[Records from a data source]
*** Begin section ***
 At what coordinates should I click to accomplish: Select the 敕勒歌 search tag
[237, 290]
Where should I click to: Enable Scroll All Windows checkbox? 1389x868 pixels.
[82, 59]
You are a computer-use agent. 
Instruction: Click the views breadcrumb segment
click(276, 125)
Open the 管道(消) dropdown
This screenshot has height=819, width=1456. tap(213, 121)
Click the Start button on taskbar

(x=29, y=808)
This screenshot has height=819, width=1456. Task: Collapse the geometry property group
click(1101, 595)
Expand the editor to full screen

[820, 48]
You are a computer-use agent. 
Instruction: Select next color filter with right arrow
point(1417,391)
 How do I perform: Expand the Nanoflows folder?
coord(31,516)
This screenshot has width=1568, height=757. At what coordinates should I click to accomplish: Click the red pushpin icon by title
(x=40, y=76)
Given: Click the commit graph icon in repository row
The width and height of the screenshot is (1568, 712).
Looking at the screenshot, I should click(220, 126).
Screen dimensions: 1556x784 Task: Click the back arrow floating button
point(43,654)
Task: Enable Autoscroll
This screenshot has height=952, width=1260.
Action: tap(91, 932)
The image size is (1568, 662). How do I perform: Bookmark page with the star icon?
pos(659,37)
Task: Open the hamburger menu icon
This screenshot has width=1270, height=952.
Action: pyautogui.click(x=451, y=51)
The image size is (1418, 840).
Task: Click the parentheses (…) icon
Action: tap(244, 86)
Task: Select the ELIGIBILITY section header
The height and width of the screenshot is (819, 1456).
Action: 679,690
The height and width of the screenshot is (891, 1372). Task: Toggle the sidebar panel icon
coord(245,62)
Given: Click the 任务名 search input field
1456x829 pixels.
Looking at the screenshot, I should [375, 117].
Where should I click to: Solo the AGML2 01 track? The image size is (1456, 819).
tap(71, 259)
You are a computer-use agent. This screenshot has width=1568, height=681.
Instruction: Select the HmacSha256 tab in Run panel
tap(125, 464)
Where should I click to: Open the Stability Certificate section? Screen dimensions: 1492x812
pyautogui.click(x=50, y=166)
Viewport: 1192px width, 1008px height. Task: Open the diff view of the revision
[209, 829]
*** End section ***
**EXERCISE REQUIREMENTS**
Repeat each entry above, keeping every word exact.

**TASK ANSWER**
 At what coordinates should I click to accomplish: Select the 敕勒歌 search tag
[237, 290]
Where should I click to: Enable Scroll All Windows checkbox? 1389x868 pixels.
[82, 59]
You are a computer-use agent. 
Instruction: Click the views breadcrumb segment
click(276, 125)
Open the 管道(消) dropdown
This screenshot has height=819, width=1456. tap(213, 121)
Click the Start button on taskbar

(x=29, y=808)
This screenshot has height=819, width=1456. Task: Collapse the geometry property group
click(1101, 595)
Expand the editor to full screen

[820, 48]
You are a computer-use agent. 
Instruction: Select next color filter with right arrow
point(1417,391)
 How do I perform: Expand the Nanoflows folder?
coord(31,516)
This screenshot has width=1568, height=757. At what coordinates should I click to accomplish: Click the red pushpin icon by title
(x=40, y=76)
Given: Click the commit graph icon in repository row
The width and height of the screenshot is (1568, 712).
Looking at the screenshot, I should click(220, 126).
Screen dimensions: 1556x784 Task: Click the back arrow floating button
point(43,654)
Task: Enable Autoscroll
This screenshot has height=952, width=1260.
Action: tap(91, 932)
The image size is (1568, 662). How do I perform: Bookmark page with the star icon?
pos(659,37)
Task: Open the hamburger menu icon
This screenshot has width=1270, height=952.
Action: pyautogui.click(x=451, y=51)
The image size is (1418, 840).
Task: Click the parentheses (…) icon
Action: tap(244, 86)
Task: Select the ELIGIBILITY section header
The height and width of the screenshot is (819, 1456).
Action: 679,690
The height and width of the screenshot is (891, 1372). Task: Toggle the sidebar panel icon
coord(245,62)
Given: Click the 任务名 search input field
1456x829 pixels.
Looking at the screenshot, I should [375, 117].
Where should I click to: Solo the AGML2 01 track? The image size is (1456, 819).
tap(71, 259)
You are a computer-use agent. This screenshot has width=1568, height=681.
Instruction: Select the HmacSha256 tab in Run panel
tap(125, 464)
Where should I click to: Open the Stability Certificate section? Screen dimensions: 1492x812
pyautogui.click(x=50, y=166)
Viewport: 1192px width, 1008px height. Task: Open the diff view of the revision
[209, 829]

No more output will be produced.